* [DESCRIPTION OF THE TASK]:
Rewrite the entries from the line with "The height and width of the screenshot is (192, 218)." up to and including the line with "pos(1073,22)", changing "screenshot" to "image" and leaving everything else as it is. Omit the pictures from your answer.

* [INFORMATION GIVEN]:
☆ ☆ ☆ ☆ ☆

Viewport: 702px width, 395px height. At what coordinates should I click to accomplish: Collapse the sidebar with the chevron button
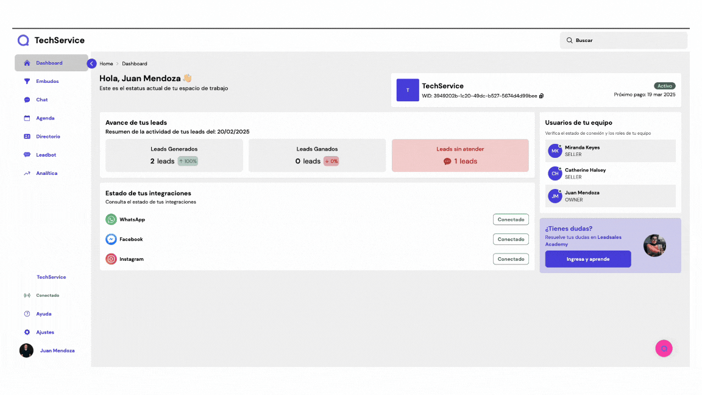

☆ ☆ ☆ ☆ ☆

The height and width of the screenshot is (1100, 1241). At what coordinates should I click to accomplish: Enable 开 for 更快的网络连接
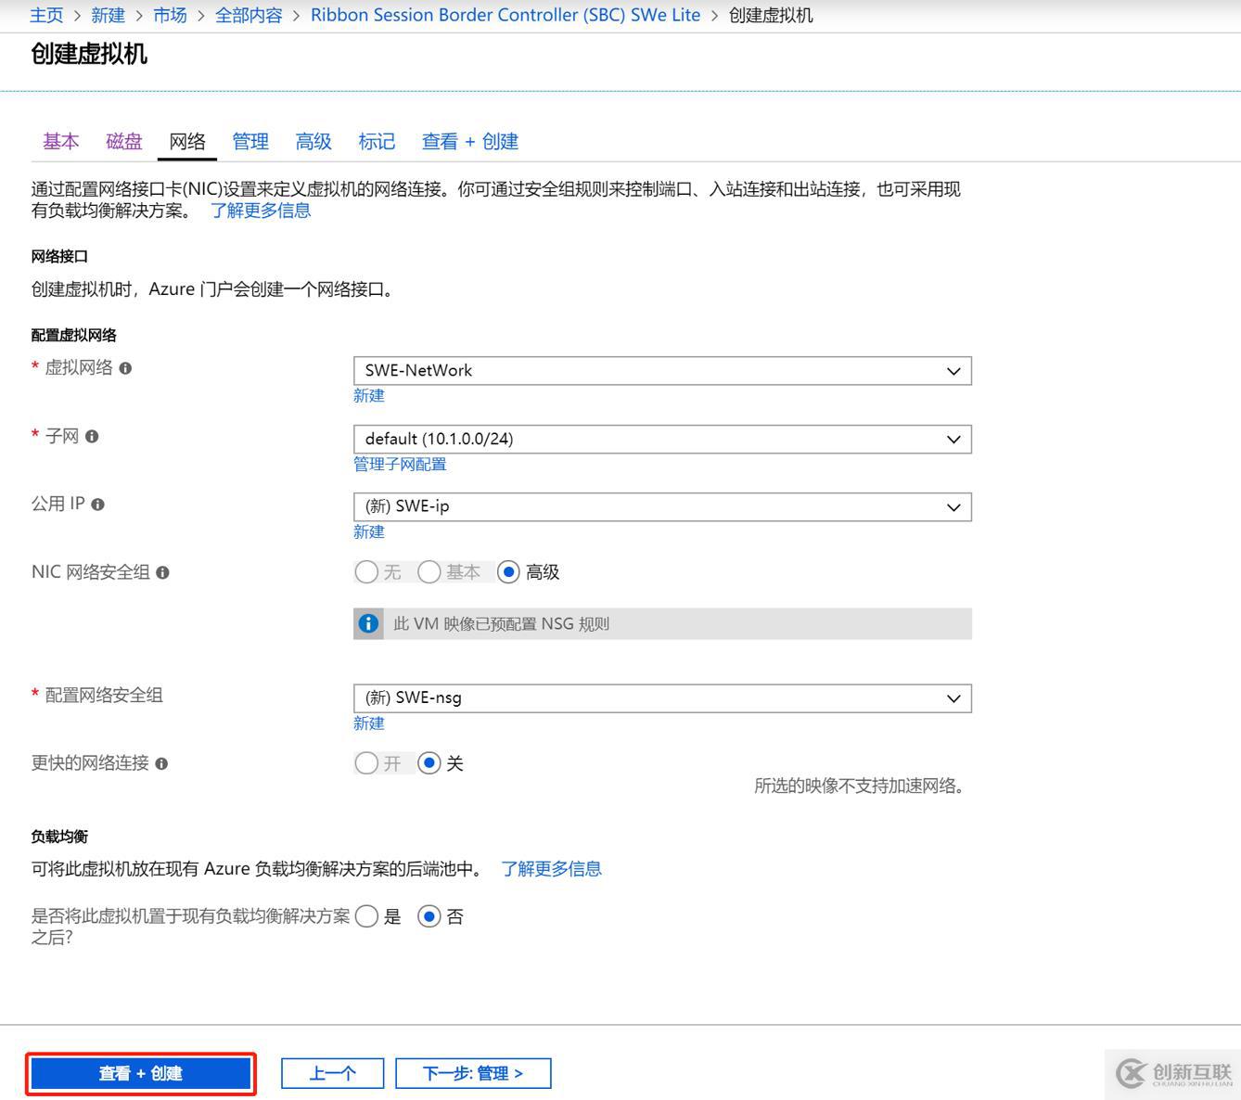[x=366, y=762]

☆ ☆ ☆ ☆ ☆

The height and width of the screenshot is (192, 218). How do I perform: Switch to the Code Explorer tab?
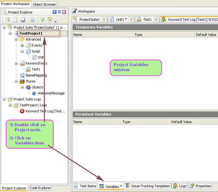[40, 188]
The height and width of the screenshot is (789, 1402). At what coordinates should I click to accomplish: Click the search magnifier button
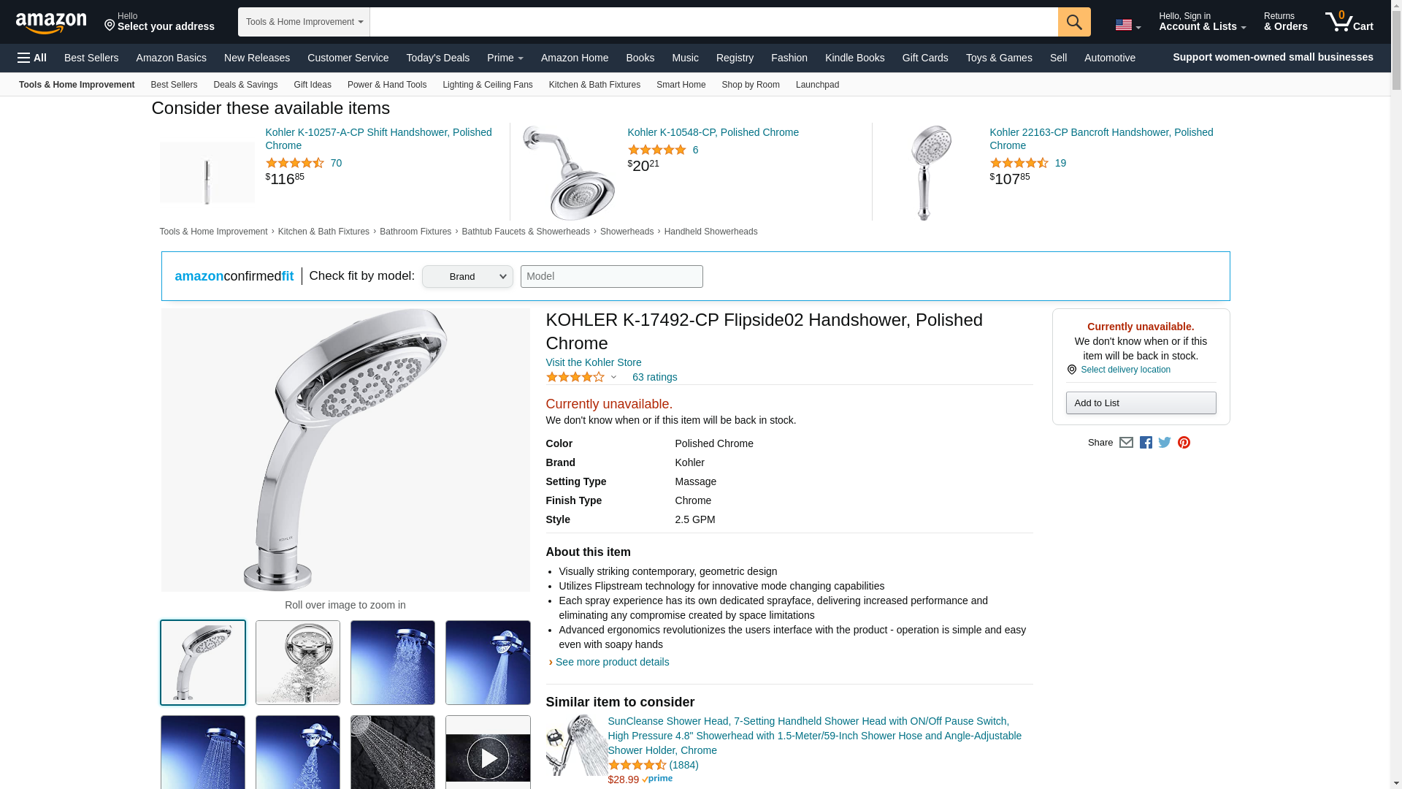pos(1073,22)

☆ ☆ ☆ ☆ ☆

* [WRITTEN SOLUTION]:
The height and width of the image is (192, 218). How do I perform: Switch to the Code Explorer tab?
[40, 188]
The height and width of the image is (789, 1402). At what coordinates should I click to accomplish: Click the search magnifier button
pos(1073,22)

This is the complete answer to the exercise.